I'm in one of those really busy moments in life again. Haven't had the energy to blog, let alone much time where I've wanted to dedicate to doing so. I think that is one of the fun battles of balancing this web/mobile 2.0 thing, finding the time to do things like blog, tag, surf, share, etc.; and then make sure that the other relationships that I have (and want to have) have the space to grow properly.

Last night I went to MixxMasters for the second night in a row. The group up was Lightheaded w/Theory Hazit. I really enjoyed myself, and for the most part the crowd did as well. But many of the younger audience members had a hard time catching the flow. Lightheaded is a group that is based on the hip-hop of old (LOS, old KRS-1, Tribe Called Quest, etc.). That sound and energy is just not present in todays "fluff" and so some of the kids really had to stop and listen more than just rock and glisten.

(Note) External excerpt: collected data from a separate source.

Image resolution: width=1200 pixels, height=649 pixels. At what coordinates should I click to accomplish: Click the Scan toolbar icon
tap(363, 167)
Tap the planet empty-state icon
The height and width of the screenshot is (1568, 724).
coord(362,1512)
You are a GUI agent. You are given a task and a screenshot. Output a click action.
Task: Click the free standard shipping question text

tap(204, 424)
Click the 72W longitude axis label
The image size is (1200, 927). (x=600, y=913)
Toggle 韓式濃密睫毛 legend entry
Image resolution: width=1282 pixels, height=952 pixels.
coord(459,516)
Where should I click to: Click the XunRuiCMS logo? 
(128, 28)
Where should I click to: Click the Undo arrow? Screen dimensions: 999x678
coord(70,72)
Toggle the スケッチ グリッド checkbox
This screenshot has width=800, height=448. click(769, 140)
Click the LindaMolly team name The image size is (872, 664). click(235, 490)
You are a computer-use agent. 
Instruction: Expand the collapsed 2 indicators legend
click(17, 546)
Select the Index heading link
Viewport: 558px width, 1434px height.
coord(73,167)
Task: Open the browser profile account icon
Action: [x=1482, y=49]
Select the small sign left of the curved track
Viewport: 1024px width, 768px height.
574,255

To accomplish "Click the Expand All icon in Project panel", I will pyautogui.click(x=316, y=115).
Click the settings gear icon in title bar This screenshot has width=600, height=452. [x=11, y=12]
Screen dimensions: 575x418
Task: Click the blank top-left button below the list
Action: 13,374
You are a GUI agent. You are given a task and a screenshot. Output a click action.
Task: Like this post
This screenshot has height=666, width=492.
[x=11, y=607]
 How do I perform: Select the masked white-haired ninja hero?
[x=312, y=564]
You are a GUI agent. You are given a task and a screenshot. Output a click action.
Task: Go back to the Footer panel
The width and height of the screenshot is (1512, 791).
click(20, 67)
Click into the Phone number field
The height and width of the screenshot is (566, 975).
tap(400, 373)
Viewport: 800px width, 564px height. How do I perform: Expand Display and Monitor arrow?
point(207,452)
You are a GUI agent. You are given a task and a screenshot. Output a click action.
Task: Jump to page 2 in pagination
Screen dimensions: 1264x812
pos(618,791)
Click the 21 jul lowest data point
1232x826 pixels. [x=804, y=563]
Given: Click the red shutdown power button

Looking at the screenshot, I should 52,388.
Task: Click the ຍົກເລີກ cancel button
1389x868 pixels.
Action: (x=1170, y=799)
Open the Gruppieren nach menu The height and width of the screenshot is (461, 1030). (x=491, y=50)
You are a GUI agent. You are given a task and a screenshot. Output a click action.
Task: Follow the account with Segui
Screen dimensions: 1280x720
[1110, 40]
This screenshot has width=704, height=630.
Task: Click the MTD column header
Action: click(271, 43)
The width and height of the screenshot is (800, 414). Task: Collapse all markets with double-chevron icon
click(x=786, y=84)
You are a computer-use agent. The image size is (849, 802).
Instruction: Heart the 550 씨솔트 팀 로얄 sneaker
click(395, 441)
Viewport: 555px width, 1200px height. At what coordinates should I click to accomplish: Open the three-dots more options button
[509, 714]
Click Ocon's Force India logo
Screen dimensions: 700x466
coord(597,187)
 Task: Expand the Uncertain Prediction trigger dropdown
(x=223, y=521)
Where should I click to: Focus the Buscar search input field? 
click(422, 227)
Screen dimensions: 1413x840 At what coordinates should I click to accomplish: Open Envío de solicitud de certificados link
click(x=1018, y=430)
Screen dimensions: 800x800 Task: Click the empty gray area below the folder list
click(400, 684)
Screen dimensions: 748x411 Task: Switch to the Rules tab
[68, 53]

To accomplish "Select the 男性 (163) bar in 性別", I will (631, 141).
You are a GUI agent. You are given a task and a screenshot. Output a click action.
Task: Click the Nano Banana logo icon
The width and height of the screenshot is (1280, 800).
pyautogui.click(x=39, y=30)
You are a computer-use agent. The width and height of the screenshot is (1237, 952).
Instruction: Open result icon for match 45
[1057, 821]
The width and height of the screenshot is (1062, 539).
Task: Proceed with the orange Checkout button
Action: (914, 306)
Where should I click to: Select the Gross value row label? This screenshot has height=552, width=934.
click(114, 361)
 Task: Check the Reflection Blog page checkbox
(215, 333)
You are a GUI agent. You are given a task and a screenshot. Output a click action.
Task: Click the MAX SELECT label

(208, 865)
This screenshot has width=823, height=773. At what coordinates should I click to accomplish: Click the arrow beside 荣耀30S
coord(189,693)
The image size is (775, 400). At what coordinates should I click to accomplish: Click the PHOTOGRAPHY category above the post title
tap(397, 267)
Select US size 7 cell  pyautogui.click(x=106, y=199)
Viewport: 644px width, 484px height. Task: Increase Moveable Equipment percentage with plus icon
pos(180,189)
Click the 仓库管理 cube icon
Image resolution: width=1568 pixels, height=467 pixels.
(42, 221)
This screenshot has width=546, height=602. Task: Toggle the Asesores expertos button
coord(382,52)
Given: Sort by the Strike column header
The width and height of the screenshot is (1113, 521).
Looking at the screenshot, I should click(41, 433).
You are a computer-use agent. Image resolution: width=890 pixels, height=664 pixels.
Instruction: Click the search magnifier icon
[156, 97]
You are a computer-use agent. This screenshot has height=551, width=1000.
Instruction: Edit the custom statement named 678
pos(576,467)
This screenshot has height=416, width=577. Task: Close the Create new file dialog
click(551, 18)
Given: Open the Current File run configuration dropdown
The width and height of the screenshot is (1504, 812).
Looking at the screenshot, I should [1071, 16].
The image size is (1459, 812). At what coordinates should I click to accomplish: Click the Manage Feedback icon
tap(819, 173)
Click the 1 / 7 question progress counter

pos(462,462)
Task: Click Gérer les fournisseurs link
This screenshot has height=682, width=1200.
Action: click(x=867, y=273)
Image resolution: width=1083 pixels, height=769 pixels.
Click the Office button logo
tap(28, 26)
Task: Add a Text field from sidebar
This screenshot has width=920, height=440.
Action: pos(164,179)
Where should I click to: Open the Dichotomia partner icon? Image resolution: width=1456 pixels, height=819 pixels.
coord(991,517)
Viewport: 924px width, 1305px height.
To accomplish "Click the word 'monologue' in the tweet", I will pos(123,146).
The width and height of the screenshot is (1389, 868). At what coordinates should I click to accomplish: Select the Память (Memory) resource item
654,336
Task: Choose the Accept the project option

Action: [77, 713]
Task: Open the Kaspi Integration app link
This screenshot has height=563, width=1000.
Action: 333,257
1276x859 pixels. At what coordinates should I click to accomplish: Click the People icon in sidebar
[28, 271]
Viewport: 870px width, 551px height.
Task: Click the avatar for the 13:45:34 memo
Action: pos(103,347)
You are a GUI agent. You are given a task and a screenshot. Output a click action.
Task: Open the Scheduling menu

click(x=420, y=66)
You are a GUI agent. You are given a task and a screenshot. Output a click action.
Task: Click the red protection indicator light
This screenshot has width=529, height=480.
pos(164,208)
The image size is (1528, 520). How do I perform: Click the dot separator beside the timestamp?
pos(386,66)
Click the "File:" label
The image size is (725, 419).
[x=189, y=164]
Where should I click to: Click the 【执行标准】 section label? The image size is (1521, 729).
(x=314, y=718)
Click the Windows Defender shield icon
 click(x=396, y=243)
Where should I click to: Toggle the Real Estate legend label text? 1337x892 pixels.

Suffering a nearly pulled hammy. It got tight right as I was walking out of the show area. Remind me to subscribe to some magazine for the young and bodly-broken down (LOL).

A few nights ago stepped out on faith a bit. Glad that I did, but really need to stay consistent in energy and focus. I've been allowing work to effect me when not at work, and that is some aspect of boundaries that I need to keep working on. The other part of that is that I've been working late the past few nights as well, and I cannot keep that going on. There is enough hours in the day, and I need to spend those alloted ones there. All the rest of the time needs to be used for me to persue holiness rather than appeasing my ego to get things done.

Hopefully pictures will come this weekend from an event that I'm going to. Who knows, maybe the tech won't come out and I'll just have a good time without it. Yikes, here I am turning back into the pre-Palm version of me.

Pens down, back to work.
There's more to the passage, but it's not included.